Cherie Wachter, vocera de la Sociedad Humanitaria del Condado Broward, dijo que la palabra clave es moderación.
“Todos queremos a nuestras mascotas y queremos lo mejor para ellas, pero si su perro no está acostumbrado a comerse una hamburguesa por la noche, no queremos dejarlo en un albergue para perros y que termine con la barriguita mala”.
Algunos dueños de albergues locales dijeron que consultaron con los veterinarios sobre la comida y los extras mientras planeaban sus servicios para asegurar la salud y protección de sus huéspedes peludos. Wachter dijo que conoce perros a los que les han venido bien los masajes de lujo.
Ella sugirió que los dueños de las mascotas deberían visitar primero los lugares para entender mejor las instalaciones y los costos.
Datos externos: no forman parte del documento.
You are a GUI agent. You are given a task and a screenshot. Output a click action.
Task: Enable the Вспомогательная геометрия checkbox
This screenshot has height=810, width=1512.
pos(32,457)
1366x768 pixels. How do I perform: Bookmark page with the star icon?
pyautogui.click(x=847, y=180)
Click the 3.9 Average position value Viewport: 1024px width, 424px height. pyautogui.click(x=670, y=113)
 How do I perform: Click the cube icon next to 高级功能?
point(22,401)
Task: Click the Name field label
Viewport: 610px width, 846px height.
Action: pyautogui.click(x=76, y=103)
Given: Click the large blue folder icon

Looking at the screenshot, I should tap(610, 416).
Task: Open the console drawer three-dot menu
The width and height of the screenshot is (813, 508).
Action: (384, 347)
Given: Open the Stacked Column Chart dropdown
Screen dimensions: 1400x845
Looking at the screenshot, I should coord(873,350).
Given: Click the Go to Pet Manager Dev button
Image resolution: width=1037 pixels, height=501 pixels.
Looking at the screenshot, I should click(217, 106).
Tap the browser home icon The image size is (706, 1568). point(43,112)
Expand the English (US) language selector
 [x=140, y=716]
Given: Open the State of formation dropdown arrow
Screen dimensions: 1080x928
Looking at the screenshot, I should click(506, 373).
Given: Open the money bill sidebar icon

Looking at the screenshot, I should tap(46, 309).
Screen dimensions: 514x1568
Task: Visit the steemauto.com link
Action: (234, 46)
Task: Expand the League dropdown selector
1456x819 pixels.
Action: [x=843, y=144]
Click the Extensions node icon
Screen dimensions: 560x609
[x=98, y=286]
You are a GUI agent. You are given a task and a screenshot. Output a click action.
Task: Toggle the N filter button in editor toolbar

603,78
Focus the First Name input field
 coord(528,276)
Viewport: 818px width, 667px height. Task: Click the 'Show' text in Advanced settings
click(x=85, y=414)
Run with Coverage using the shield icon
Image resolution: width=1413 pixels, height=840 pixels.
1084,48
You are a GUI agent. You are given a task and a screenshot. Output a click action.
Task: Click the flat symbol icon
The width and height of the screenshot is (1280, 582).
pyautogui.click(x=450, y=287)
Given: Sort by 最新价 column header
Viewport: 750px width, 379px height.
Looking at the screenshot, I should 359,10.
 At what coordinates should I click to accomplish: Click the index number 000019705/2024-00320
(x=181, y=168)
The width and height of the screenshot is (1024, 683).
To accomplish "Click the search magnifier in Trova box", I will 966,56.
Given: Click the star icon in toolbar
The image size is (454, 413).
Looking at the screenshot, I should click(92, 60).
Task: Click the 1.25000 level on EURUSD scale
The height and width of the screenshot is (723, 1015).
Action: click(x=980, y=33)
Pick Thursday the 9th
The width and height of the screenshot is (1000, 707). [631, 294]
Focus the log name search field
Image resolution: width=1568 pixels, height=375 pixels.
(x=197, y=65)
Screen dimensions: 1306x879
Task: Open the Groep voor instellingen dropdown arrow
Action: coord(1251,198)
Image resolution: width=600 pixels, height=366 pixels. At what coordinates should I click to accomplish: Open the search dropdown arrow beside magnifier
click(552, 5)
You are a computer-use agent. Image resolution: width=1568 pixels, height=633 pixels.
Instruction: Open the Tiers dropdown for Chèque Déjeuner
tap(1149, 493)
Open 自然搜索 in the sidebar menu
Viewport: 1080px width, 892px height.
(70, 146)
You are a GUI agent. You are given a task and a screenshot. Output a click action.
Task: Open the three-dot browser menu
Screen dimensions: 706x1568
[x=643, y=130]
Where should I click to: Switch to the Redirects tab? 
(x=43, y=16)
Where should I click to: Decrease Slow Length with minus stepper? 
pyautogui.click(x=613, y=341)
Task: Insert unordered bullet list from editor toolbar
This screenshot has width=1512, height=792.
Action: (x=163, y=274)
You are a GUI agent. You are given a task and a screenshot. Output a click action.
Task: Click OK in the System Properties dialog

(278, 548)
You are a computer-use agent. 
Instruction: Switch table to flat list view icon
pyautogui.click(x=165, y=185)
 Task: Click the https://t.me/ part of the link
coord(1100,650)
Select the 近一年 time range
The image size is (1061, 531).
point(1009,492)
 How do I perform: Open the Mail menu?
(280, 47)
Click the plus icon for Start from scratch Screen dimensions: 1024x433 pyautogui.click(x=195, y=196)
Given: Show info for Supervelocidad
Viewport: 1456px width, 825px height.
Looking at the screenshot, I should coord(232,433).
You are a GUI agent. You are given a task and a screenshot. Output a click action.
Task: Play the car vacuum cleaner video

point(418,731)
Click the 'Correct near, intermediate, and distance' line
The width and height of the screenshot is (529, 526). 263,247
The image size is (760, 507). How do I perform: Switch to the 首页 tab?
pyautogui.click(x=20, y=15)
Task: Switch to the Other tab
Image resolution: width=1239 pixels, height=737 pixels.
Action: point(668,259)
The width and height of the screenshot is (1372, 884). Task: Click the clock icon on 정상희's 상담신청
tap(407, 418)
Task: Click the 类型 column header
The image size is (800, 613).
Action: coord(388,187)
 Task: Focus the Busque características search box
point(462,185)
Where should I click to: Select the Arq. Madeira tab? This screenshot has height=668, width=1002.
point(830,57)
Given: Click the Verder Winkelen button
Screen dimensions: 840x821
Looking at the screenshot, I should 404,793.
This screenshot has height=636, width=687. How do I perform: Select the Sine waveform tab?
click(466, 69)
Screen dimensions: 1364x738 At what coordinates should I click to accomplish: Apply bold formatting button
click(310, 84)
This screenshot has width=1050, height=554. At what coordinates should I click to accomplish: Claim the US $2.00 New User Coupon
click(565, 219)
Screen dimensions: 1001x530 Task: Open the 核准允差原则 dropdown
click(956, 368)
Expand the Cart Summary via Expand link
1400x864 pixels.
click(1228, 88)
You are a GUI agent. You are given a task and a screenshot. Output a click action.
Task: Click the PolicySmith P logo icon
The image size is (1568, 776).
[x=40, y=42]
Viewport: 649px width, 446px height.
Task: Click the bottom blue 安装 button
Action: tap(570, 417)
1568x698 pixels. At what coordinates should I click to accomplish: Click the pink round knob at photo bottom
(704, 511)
“Asegúrese de comprobar los precios para que no hayan sorpresas cuando usted recibe la cuenta final”.
‘Ni jaulas, ni cajones, ni bromas pesadas’.
Kelley Binder, vecina de Fort Lauderdale, no puede resistir espiar virtualmente a sus dos perros — Nate, un goldendoodle color albaricoque, y Ellie, una Golden Retriever color crema — cuando ellos pasan el día en el Lauderdale Pet Lodge. Una aplicación de smartphone le permite vigilarlos en tiempo real en el hotel, no importa dónde esté.
“Yo los espío mientras juegan y nadan”, dijo Binder, quien ha alojado a sus perros allí la semana pasada para que socialicen y naden. “[La aplicación] es divertida y puede ser muy adictiva”.